Instructions to follow. Write the records out once more. Leave each line exactly as given.

Recorded information.
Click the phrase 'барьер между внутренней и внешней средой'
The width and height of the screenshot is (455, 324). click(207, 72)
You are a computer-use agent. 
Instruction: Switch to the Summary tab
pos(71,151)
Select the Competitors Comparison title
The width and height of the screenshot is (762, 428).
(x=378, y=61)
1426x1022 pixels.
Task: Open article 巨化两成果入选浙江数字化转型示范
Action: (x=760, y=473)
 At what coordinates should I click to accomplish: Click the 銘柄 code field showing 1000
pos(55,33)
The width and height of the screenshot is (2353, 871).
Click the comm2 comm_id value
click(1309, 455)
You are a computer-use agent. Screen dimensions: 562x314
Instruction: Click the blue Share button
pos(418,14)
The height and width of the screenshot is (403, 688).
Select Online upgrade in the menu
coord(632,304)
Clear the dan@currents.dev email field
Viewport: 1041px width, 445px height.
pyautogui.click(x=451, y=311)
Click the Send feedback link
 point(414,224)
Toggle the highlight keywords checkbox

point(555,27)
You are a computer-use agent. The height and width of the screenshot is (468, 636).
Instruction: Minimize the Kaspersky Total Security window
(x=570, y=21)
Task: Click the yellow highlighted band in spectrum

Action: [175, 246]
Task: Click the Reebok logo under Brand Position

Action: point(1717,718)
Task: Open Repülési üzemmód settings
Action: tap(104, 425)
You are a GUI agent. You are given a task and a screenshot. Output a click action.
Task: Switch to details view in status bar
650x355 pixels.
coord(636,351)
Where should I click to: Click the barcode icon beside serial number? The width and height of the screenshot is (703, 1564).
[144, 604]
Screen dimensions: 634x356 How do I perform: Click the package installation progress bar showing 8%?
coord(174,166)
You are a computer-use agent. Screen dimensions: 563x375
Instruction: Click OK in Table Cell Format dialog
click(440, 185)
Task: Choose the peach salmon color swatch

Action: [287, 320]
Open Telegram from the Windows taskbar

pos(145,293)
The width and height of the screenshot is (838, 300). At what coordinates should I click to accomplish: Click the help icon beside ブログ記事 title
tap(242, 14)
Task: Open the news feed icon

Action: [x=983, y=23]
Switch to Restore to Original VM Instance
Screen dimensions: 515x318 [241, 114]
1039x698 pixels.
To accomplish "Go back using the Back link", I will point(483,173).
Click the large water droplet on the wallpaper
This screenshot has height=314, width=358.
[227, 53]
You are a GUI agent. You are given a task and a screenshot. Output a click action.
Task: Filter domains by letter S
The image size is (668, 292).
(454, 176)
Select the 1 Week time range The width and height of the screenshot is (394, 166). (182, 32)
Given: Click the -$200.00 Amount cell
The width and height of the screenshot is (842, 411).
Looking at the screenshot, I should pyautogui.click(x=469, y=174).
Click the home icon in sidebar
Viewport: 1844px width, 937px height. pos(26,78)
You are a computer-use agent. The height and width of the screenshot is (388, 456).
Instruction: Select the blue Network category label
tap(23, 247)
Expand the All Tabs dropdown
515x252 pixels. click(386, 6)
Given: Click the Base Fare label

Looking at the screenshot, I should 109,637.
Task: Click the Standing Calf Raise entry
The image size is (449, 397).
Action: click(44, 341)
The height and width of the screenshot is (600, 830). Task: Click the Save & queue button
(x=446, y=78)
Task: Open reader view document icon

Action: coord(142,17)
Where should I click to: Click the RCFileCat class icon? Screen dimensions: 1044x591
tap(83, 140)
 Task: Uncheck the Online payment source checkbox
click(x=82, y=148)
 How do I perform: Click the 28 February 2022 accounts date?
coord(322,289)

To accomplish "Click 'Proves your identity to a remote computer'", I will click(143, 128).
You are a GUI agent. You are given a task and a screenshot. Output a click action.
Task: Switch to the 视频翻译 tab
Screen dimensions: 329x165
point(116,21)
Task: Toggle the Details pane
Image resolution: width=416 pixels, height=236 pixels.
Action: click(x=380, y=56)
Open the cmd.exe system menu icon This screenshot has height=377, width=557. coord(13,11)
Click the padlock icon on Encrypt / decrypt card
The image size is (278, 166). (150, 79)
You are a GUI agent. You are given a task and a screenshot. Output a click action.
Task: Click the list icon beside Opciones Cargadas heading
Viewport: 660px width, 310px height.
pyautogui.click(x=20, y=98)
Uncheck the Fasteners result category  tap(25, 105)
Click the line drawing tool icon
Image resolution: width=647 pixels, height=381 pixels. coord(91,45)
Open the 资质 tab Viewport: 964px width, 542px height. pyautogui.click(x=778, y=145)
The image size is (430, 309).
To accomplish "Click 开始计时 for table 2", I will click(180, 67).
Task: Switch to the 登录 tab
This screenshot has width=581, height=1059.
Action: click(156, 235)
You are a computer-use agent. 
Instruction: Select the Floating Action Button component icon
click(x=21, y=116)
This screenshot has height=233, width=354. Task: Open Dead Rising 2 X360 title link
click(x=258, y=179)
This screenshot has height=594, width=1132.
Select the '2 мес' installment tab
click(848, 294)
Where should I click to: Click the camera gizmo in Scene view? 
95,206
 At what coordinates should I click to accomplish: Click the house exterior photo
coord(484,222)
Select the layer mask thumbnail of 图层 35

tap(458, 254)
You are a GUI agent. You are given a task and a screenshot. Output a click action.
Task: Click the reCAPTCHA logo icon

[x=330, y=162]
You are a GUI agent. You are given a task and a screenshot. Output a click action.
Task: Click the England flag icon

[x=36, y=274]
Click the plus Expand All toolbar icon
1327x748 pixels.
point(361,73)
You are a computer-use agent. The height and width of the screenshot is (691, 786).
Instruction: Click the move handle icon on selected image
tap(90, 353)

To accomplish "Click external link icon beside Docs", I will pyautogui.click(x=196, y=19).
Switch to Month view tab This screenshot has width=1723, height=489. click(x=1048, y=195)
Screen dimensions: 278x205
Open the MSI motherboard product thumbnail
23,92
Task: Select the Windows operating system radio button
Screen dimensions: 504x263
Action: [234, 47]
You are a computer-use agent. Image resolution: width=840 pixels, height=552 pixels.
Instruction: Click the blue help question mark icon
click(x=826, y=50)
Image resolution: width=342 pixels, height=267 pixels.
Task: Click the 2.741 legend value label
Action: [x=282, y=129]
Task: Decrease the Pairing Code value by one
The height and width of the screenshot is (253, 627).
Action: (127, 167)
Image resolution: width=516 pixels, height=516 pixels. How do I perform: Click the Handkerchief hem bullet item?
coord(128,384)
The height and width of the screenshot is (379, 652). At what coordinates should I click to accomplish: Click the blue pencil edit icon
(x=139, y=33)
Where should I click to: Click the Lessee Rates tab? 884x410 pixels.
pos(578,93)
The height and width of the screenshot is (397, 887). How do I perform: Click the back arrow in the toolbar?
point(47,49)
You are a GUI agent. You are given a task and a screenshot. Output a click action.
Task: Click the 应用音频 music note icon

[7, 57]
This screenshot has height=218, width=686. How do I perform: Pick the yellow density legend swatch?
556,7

Response for this exercise.
Click the phrase 'барьер между внутренней и внешней средой'
The width and height of the screenshot is (455, 324). click(207, 72)
You are a computer-use agent. 
Instruction: Switch to the Summary tab
pos(71,151)
Select the Competitors Comparison title
The width and height of the screenshot is (762, 428).
(x=378, y=61)
1426x1022 pixels.
Task: Open article 巨化两成果入选浙江数字化转型示范
Action: (x=760, y=473)
 At what coordinates should I click to accomplish: Click the 銘柄 code field showing 1000
pos(55,33)
The width and height of the screenshot is (2353, 871).
Click the comm2 comm_id value
click(1309, 455)
You are a computer-use agent. Screen dimensions: 562x314
Instruction: Click the blue Share button
pos(418,14)
The height and width of the screenshot is (403, 688).
Select Online upgrade in the menu
coord(632,304)
Clear the dan@currents.dev email field
Viewport: 1041px width, 445px height.
pyautogui.click(x=451, y=311)
Click the Send feedback link
 point(414,224)
Toggle the highlight keywords checkbox

point(555,27)
You are a computer-use agent. The height and width of the screenshot is (468, 636).
Instruction: Minimize the Kaspersky Total Security window
(x=570, y=21)
Task: Click the yellow highlighted band in spectrum

Action: [175, 246]
Task: Click the Reebok logo under Brand Position

Action: point(1717,718)
Task: Open Repülési üzemmód settings
Action: tap(104, 425)
You are a GUI agent. You are given a task and a screenshot. Output a click action.
Task: Switch to details view in status bar
650x355 pixels.
coord(636,351)
Where should I click to: Click the barcode icon beside serial number? The width and height of the screenshot is (703, 1564).
[144, 604]
Screen dimensions: 634x356 How do I perform: Click the package installation progress bar showing 8%?
coord(174,166)
You are a computer-use agent. Screen dimensions: 563x375
Instruction: Click OK in Table Cell Format dialog
click(440, 185)
Task: Choose the peach salmon color swatch

Action: [287, 320]
Open Telegram from the Windows taskbar

pos(145,293)
The width and height of the screenshot is (838, 300). At what coordinates should I click to accomplish: Click the help icon beside ブログ記事 title
tap(242, 14)
Task: Open the news feed icon

Action: [x=983, y=23]
Switch to Restore to Original VM Instance
Screen dimensions: 515x318 [241, 114]
1039x698 pixels.
To accomplish "Go back using the Back link", I will point(483,173).
Click the large water droplet on the wallpaper
This screenshot has height=314, width=358.
[227, 53]
You are a GUI agent. You are given a task and a screenshot. Output a click action.
Task: Filter domains by letter S
The image size is (668, 292).
(454, 176)
Select the 1 Week time range The width and height of the screenshot is (394, 166). (182, 32)
Given: Click the -$200.00 Amount cell
The width and height of the screenshot is (842, 411).
Looking at the screenshot, I should pyautogui.click(x=469, y=174).
Click the home icon in sidebar
Viewport: 1844px width, 937px height. pos(26,78)
You are a computer-use agent. The height and width of the screenshot is (388, 456).
Instruction: Select the blue Network category label
tap(23, 247)
Expand the All Tabs dropdown
515x252 pixels. click(386, 6)
Given: Click the Base Fare label

Looking at the screenshot, I should 109,637.
Task: Click the Standing Calf Raise entry
The image size is (449, 397).
Action: click(44, 341)
The height and width of the screenshot is (600, 830). Task: Click the Save & queue button
(x=446, y=78)
Task: Open reader view document icon

Action: coord(142,17)
Where should I click to: Click the RCFileCat class icon? Screen dimensions: 1044x591
tap(83, 140)
 Task: Uncheck the Online payment source checkbox
click(x=82, y=148)
 How do I perform: Click the 28 February 2022 accounts date?
coord(322,289)

To accomplish "Click 'Proves your identity to a remote computer'", I will click(143, 128).
You are a GUI agent. You are given a task and a screenshot. Output a click action.
Task: Switch to the 视频翻译 tab
Screen dimensions: 329x165
point(116,21)
Task: Toggle the Details pane
Image resolution: width=416 pixels, height=236 pixels.
Action: click(x=380, y=56)
Open the cmd.exe system menu icon This screenshot has height=377, width=557. coord(13,11)
Click the padlock icon on Encrypt / decrypt card
The image size is (278, 166). (150, 79)
You are a GUI agent. You are given a task and a screenshot. Output a click action.
Task: Click the list icon beside Opciones Cargadas heading
Viewport: 660px width, 310px height.
pyautogui.click(x=20, y=98)
Uncheck the Fasteners result category  tap(25, 105)
Click the line drawing tool icon
Image resolution: width=647 pixels, height=381 pixels. coord(91,45)
Open the 资质 tab Viewport: 964px width, 542px height. pyautogui.click(x=778, y=145)
The image size is (430, 309).
To accomplish "Click 开始计时 for table 2", I will click(180, 67).
Task: Switch to the 登录 tab
This screenshot has width=581, height=1059.
Action: click(156, 235)
You are a computer-use agent. 
Instruction: Select the Floating Action Button component icon
click(x=21, y=116)
This screenshot has height=233, width=354. Task: Open Dead Rising 2 X360 title link
click(x=258, y=179)
This screenshot has height=594, width=1132.
Select the '2 мес' installment tab
click(848, 294)
Where should I click to: Click the camera gizmo in Scene view? 
95,206
 At what coordinates should I click to accomplish: Click the house exterior photo
coord(484,222)
Select the layer mask thumbnail of 图层 35

tap(458, 254)
You are a GUI agent. You are given a task and a screenshot. Output a click action.
Task: Click the reCAPTCHA logo icon

[x=330, y=162]
You are a GUI agent. You are given a task and a screenshot. Output a click action.
Task: Click the England flag icon

[x=36, y=274]
Click the plus Expand All toolbar icon
1327x748 pixels.
point(361,73)
You are a computer-use agent. The height and width of the screenshot is (691, 786).
Instruction: Click the move handle icon on selected image
tap(90, 353)

To accomplish "Click external link icon beside Docs", I will pyautogui.click(x=196, y=19).
Switch to Month view tab This screenshot has width=1723, height=489. click(x=1048, y=195)
Screen dimensions: 278x205
Open the MSI motherboard product thumbnail
23,92
Task: Select the Windows operating system radio button
Screen dimensions: 504x263
Action: [234, 47]
You are a computer-use agent. Image resolution: width=840 pixels, height=552 pixels.
Instruction: Click the blue help question mark icon
click(x=826, y=50)
Image resolution: width=342 pixels, height=267 pixels.
Task: Click the 2.741 legend value label
Action: [x=282, y=129]
Task: Decrease the Pairing Code value by one
The height and width of the screenshot is (253, 627).
Action: (127, 167)
Image resolution: width=516 pixels, height=516 pixels. How do I perform: Click the Handkerchief hem bullet item?
coord(128,384)
The height and width of the screenshot is (379, 652). At what coordinates should I click to accomplish: Click the blue pencil edit icon
(x=139, y=33)
Where should I click to: Click the Lessee Rates tab? 884x410 pixels.
pos(578,93)
The height and width of the screenshot is (397, 887). How do I perform: Click the back arrow in the toolbar?
point(47,49)
You are a GUI agent. You are given a task and a screenshot. Output a click action.
Task: Click the 应用音频 music note icon

[7, 57]
This screenshot has height=218, width=686. How do I perform: Pick the yellow density legend swatch?
556,7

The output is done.